Excerpted text
________
Airport in the Saint-Hubert borough of Longueuil, Quebec, Canada

MET – Montreal Metropolitan Airport (MET – Aéroport métropolitain de Montréal), formerly known as Montréal Saint-Hubert - Longueuil Airport (Aéroport Montréal Saint-Hubert - Longueuil) or Montréal/Saint-Hubert Airport, and still commonly referred to as St-Hubert Airport, is located in the Saint-Hubert borough of Longueuil, Quebec. The airport is located 16 km east of Downtown Montreal and 3 NM east of downtown Longueuil.

It is one of two airports with scheduled airlines located in the Montreal area, alongside the primary Montréal–Trudeau International Airport. As of 2023, it is ranked as Canada's 12th busiest airport by aircraft movements.

The airport primarily served destinations within Quebec until June 2026 when a new commercial passenger terminal was opened. Porter Airlines serves destinations across Canada from the new terminal, which has a capacity of nearly 4 million passengers per year.

The airport is classified as an airport of entry by Nav Canada and is staffed by the Canada Border Services Agency (CBSA) on a call-out basis from Montréal–Mirabel International Airport. CBSA officers at this airport can handle general aviation aircraft only, with no more than 15 passengers.
________
Data

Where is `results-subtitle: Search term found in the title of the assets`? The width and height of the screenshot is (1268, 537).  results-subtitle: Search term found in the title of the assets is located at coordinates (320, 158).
________
What you need to do
According to the airport text, how far is the airport from Downtown Montreal? The data was drawn from a different source than the text.

Exercise output
It is 16 km east of Downtown Montreal.